CHRC marks 35 years of protecting Canadians' rights
OTTAWA, Sept. 6, 2013 /CNW/ - Thirty-five years ago tomorrow, on September 7th, 1978, the Canadian Human Rights Commission (CHRC) opened its doors for the first time. Since then, individuals or groups who believe they have suffered discrimination based on any of the grounds in the Canadian Human Rights Act have come to the CHRC on more than 35,000 occasions to seek remedy or redress.
Over the years, the resolution of these tens of thousands of complaints has helped shape the Canada we know today. Closed-captioning on television is one example, as are the requirements that federal buildings, voting stations and automatic teller machines be accessible to people with disabilities. The resolution of other complaints enshrined the principle of equal pay for work of equal value and the right of female soldiers to serve in combat roles, with Canada becoming one of the first countries in the world to recognize that.
In almost all cases, important changes like these originated with discrimination complaints brought to the CHRC by ordinary citizens.

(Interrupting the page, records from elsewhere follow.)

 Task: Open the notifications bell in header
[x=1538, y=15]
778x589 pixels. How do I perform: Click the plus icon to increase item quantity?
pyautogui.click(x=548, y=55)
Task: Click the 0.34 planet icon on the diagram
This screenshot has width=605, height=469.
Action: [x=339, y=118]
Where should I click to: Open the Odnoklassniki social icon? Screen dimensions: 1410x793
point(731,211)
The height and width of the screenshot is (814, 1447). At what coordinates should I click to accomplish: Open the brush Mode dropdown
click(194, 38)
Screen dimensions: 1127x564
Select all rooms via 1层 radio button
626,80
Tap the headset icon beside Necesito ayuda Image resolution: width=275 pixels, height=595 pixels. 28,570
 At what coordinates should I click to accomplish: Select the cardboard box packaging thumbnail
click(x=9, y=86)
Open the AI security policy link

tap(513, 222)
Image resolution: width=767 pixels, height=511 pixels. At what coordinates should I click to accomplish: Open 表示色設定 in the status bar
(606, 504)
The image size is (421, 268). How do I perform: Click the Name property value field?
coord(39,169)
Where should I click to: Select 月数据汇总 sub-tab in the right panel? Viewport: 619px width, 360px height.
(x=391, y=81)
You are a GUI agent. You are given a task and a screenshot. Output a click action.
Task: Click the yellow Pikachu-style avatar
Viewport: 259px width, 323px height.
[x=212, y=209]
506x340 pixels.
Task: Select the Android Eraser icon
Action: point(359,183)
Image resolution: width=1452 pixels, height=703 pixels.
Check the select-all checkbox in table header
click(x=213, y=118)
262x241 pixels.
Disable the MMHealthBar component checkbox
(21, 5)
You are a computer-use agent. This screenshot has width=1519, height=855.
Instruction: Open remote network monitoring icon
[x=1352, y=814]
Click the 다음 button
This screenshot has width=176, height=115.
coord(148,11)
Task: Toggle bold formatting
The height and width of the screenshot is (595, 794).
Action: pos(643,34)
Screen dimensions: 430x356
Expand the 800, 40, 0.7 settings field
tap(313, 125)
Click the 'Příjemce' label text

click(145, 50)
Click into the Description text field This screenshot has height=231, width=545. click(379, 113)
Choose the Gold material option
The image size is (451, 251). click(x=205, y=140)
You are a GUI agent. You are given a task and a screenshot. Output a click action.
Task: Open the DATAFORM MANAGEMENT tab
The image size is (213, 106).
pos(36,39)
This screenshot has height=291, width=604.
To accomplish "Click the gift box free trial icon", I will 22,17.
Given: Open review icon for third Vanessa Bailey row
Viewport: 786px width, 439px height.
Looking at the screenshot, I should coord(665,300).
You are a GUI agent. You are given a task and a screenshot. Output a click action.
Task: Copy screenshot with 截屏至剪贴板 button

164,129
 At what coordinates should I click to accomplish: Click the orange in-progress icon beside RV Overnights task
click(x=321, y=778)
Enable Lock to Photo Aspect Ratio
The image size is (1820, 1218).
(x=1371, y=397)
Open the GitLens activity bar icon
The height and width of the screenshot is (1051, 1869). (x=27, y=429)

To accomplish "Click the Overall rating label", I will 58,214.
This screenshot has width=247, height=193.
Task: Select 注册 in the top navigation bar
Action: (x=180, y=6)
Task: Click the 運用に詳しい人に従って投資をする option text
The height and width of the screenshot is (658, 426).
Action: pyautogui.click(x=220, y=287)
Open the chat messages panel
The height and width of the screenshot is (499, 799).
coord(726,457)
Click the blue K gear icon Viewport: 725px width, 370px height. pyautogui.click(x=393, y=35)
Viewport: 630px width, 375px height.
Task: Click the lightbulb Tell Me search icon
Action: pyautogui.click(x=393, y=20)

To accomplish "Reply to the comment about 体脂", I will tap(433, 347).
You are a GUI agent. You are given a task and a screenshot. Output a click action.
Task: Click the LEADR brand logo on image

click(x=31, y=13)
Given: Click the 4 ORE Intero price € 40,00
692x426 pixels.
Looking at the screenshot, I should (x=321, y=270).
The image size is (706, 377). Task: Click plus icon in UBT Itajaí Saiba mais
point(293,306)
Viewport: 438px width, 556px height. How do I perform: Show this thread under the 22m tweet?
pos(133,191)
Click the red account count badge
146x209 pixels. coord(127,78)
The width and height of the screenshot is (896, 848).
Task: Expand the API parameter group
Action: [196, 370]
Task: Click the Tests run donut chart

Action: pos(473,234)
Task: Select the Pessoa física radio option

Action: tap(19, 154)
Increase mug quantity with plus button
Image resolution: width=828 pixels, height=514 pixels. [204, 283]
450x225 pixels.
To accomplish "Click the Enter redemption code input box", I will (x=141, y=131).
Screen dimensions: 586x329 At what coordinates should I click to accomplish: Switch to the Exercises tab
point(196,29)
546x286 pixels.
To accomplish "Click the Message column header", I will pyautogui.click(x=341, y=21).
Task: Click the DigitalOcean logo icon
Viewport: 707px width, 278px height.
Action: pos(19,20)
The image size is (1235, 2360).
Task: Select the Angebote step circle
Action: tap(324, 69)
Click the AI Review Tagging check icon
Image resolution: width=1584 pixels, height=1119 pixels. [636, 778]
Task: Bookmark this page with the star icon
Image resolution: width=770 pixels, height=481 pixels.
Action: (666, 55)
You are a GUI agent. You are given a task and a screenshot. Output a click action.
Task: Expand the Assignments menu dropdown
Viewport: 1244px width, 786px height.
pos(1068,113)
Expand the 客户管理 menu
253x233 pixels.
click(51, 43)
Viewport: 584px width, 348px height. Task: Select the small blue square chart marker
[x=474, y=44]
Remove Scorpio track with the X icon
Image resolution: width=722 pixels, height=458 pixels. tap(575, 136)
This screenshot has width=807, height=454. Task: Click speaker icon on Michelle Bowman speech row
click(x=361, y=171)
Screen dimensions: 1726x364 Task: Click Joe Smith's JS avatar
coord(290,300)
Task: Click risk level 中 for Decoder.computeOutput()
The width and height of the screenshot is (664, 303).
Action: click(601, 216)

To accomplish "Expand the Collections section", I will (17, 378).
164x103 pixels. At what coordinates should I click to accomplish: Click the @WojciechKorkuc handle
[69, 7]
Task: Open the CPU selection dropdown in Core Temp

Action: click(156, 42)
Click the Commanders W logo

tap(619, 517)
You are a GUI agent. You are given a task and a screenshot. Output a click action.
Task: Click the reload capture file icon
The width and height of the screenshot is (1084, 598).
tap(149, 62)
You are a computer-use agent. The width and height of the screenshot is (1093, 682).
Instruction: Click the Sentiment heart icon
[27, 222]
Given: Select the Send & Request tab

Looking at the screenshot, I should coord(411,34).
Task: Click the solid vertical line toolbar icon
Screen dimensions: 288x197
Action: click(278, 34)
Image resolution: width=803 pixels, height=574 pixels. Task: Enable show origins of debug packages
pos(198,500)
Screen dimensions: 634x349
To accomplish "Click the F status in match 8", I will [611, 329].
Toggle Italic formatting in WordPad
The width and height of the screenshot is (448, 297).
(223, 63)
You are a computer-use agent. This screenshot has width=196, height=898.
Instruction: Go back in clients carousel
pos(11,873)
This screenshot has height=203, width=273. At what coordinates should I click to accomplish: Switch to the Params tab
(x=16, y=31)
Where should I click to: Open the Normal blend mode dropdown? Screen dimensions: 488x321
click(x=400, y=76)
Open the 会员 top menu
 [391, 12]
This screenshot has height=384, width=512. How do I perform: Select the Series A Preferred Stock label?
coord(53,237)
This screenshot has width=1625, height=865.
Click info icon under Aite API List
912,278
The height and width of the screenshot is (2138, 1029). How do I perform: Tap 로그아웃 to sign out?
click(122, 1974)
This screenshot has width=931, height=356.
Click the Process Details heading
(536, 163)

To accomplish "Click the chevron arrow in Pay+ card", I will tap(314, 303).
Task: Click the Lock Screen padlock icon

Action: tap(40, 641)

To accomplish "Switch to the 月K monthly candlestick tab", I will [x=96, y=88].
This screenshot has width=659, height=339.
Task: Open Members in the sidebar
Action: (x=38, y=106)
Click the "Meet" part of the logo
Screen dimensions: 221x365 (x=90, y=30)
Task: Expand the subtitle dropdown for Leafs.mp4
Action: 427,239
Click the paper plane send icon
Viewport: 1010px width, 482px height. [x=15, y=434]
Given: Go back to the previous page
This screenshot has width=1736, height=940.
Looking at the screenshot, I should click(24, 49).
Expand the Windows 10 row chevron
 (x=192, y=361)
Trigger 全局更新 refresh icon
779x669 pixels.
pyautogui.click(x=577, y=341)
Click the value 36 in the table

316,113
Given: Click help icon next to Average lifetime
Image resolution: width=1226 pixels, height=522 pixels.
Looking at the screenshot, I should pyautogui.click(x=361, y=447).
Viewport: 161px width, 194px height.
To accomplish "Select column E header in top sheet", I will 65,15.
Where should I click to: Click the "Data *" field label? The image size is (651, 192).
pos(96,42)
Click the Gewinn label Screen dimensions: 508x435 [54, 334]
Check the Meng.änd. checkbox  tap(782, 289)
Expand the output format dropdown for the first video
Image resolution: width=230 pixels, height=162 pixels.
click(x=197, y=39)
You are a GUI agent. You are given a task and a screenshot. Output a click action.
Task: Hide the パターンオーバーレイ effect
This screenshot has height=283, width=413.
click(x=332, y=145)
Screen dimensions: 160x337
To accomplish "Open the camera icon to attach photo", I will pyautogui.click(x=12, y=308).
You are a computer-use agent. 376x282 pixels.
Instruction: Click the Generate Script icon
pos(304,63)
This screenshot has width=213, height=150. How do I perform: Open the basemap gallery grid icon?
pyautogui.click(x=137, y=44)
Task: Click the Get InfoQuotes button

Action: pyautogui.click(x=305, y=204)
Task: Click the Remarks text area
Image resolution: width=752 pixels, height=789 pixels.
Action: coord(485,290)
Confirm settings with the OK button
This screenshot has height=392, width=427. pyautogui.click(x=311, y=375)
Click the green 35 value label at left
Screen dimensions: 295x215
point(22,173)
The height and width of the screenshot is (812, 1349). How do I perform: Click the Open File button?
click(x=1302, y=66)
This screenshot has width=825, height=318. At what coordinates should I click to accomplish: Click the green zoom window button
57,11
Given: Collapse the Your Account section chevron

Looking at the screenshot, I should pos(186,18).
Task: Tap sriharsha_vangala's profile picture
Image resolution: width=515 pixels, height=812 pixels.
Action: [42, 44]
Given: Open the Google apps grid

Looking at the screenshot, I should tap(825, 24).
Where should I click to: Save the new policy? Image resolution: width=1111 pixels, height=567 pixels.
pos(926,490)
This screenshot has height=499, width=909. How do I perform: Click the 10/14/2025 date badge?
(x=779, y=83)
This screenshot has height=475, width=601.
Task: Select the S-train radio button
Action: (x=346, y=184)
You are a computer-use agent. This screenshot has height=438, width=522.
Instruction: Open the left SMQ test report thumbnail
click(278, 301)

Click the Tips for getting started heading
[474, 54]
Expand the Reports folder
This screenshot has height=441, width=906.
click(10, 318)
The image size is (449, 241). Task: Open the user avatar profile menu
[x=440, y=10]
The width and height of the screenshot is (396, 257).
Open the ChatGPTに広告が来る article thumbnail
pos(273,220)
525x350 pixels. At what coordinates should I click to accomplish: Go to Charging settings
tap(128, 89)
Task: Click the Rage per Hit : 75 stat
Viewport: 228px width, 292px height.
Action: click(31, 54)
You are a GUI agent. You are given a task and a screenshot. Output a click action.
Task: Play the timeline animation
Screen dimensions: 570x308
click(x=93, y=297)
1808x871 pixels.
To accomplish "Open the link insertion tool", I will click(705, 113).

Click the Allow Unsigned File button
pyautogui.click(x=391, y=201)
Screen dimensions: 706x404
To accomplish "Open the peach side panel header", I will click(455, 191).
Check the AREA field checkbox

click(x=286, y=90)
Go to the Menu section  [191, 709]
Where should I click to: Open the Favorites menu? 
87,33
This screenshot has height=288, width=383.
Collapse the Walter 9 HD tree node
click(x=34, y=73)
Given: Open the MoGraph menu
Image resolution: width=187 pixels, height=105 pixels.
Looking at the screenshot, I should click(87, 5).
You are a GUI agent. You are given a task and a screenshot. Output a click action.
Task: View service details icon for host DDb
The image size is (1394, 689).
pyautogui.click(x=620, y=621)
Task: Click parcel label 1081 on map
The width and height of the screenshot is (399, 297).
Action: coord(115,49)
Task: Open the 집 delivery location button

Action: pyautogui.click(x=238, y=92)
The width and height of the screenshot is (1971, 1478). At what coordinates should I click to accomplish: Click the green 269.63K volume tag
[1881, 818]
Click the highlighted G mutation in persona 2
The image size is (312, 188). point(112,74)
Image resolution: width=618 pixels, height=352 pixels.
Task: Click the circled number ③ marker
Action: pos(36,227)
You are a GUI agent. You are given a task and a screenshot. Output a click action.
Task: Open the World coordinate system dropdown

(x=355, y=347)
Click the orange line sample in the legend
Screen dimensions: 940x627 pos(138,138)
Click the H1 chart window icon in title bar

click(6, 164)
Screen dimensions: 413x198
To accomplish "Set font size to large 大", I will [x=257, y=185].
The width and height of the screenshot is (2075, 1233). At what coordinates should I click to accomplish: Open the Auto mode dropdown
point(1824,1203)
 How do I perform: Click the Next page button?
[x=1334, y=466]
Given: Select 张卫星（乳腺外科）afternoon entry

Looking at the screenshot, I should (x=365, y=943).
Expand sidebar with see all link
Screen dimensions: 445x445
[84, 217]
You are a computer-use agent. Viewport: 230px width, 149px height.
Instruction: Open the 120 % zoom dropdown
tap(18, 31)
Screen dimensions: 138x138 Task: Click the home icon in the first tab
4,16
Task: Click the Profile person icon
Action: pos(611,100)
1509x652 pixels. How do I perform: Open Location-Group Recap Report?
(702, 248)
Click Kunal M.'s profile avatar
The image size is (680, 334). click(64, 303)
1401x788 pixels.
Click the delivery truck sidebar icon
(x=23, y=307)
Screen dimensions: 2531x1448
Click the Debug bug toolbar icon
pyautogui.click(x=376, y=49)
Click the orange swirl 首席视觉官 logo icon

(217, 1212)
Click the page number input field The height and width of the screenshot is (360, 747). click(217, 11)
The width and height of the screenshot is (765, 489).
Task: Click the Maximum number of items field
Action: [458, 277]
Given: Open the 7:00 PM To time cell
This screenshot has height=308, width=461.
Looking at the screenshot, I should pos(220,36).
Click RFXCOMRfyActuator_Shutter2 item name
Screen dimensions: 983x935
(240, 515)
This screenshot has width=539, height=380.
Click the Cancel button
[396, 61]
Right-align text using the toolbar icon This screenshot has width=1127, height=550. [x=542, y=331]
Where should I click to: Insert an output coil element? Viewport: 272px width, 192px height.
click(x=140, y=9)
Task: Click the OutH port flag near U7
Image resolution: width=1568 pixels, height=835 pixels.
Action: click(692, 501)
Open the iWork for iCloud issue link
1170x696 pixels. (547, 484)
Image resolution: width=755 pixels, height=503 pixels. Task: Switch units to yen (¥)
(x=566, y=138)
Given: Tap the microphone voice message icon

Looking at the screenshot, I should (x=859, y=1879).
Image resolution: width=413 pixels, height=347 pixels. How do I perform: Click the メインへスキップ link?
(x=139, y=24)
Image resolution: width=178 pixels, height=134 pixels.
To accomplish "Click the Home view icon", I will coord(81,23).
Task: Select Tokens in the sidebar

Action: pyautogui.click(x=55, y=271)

When Parliament created the Canadian Human Rights Act and mandated the CHRC to administer it, it was with the vision of an inclusive society where everyone is valued and respected. Many challenges remain. Recent CHRC research documents significant gaps in the economic well-being of people with disabilities as well as Aboriginal families. Sexual harassment persists in many workplaces. And the stigma of mental illness remains a barrier to equality of opportunity for people with mental disabilities.
The CHRC's work complements the work of provincial and territorial human rights institutions tasked with ensuring that businesses and governments in their jurisdictions accommodate people's needs and treat all individuals fairly, with dignity and respect. Together with our judicial system, and the framework of the Canadian Charter of Rights and Freedoms, Canada's human rights commissions form the spinal column of a strong and effective system of protections of the civil and human rights of all Canadians.